Keywords

corpus.google.com

Language

Via Languag Log, which is mentioned in the article, a great piece in The Economist on the use of the internet to do linguistics research:

Linguists must often correct lay people’s misconceptions of what they do. Their job is not to be experts in correct” grammar, ready at any moment to smack your wrist for a split infinitive. What they seek are the underlying rules of how language works in the minds and mouths of its users. In the common shorthand, linguistics is descriptive, not prescriptive. What actually sounds right and wrong to people, what they actually write and say, is the linguist’s raw material.

But that raw material is surprisingly elusive. Getting people to speak naturally in a controlled study is hard. Eavesdropping is difficult, time-consuming and invasive of privacy. …

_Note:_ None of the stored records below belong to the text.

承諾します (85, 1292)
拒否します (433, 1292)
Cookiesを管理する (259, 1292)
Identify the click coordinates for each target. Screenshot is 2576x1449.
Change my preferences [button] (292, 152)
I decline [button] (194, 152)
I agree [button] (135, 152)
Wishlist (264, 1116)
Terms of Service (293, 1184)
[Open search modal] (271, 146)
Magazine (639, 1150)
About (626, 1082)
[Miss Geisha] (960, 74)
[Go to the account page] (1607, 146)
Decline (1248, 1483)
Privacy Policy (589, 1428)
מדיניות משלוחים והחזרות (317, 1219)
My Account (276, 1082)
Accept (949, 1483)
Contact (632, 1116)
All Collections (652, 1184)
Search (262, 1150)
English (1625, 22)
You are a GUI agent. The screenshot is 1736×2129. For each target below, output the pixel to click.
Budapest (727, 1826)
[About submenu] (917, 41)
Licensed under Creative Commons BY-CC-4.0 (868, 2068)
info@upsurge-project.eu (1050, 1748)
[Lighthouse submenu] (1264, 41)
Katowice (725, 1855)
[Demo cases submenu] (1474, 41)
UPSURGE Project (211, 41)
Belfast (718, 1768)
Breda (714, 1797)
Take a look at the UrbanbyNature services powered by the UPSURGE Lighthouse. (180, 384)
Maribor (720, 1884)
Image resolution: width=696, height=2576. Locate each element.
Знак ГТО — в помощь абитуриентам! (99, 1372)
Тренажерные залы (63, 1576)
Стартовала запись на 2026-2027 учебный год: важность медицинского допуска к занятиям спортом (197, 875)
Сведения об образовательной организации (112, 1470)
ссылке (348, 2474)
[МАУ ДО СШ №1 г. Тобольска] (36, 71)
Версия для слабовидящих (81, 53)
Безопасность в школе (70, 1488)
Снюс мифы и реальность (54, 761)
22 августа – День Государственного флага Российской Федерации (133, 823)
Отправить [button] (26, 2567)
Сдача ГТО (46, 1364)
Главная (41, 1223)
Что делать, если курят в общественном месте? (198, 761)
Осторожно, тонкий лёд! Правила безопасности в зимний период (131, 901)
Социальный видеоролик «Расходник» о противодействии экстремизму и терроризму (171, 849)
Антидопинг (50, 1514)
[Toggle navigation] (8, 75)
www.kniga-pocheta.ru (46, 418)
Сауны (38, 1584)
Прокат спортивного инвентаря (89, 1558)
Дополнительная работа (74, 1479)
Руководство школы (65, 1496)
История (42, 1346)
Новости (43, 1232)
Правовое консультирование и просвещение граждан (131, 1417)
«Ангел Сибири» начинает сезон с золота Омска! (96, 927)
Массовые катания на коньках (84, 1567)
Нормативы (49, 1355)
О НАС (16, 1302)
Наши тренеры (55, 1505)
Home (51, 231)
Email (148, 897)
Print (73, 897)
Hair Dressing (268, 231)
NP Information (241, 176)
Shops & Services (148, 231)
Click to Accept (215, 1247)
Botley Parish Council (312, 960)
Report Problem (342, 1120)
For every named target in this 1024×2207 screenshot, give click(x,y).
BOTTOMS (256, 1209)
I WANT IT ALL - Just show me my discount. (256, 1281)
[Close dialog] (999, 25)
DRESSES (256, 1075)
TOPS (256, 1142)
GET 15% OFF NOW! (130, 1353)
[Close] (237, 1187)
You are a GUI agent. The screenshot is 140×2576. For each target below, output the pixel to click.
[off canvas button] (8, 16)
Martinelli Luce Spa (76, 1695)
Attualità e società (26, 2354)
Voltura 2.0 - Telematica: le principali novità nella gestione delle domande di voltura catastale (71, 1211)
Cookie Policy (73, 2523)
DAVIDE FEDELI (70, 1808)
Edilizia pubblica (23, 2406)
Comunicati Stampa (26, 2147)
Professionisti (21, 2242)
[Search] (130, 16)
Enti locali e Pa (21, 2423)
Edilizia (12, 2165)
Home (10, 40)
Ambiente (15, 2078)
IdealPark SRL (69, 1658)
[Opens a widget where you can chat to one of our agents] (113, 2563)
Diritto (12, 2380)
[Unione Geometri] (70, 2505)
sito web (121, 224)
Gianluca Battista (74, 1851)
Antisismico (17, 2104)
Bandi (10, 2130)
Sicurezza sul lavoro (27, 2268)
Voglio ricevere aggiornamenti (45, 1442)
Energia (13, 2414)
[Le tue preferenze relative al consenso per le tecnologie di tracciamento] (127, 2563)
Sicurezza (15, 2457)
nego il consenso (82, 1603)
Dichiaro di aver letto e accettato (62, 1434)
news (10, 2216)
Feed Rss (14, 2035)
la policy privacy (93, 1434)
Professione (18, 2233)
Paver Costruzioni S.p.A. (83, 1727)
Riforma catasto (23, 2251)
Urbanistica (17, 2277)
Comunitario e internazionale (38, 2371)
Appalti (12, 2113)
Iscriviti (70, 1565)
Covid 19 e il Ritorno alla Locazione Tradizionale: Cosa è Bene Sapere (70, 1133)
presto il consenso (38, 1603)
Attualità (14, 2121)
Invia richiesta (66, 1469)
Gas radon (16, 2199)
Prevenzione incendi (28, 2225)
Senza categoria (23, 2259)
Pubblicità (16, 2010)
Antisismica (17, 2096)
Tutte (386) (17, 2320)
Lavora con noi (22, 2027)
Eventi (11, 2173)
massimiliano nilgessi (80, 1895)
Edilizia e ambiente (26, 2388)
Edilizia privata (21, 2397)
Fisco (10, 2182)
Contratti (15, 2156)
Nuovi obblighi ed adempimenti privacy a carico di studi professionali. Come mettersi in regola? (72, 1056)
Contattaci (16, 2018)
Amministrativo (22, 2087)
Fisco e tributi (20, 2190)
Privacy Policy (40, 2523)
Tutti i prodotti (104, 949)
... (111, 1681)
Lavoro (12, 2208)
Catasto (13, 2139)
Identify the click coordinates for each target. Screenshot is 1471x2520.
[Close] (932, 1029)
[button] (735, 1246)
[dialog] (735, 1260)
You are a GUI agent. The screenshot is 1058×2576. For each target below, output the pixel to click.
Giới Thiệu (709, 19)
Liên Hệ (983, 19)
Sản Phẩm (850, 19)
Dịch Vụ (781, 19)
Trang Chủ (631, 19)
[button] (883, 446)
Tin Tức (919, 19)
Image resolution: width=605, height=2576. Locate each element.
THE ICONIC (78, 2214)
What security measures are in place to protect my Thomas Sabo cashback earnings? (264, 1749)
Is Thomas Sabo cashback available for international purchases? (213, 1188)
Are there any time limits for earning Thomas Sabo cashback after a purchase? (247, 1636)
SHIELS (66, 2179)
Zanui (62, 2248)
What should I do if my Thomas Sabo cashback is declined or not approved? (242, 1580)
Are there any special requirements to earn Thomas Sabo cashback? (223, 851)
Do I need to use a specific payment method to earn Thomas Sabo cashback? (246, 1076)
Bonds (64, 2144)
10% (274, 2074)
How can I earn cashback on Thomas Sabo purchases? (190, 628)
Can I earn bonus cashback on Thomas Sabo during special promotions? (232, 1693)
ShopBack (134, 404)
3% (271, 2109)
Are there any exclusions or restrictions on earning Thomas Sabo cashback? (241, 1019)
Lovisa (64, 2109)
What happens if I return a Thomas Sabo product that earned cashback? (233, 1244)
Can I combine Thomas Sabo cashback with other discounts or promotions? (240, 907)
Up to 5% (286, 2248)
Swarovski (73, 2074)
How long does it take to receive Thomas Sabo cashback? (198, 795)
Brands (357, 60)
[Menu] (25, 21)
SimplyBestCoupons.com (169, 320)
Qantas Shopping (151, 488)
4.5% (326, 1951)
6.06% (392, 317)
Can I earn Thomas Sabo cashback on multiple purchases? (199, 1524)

Linguists, however, are slowly coming to discover the joys of a free and searchable corpus of maybe 10 trillion words that is available to anyone with an internet connection: the world wide web. The trend, predictably enough, is prevalent on the internet itself. For example, a group of linguists write informally on a weblog called Language Log. There, they use Google to discuss the frequency of non-standard usages such as far from” as an adverb (“He far from succeeded”), as opposed to more standard usages such as He didn’t succeed—far from it”. A search of the blog itself shows that 354 Language Log pages use the word Google”. The blog’s authors clearly rely heavily on it.

The article goes on to describe some of the problems associated with using Google as a corpus, such as the inclusion of syntactically correct but meaningless verbiage” by web sites trying to score higher on Google searches. Mark Liberman says that these sites actually hire computational linguists to do this for them! The article also has a link to the Linguist’s Search Engine — a site which allows for searches by syntactic structure. I wonder if Google will eventually offer such a service themselves? corpus.google.com”? (Apologies to those who thought this post was actually announcing such a service.)

UPDATE: But is Google’s search feature broken? Only if the numbers are too large.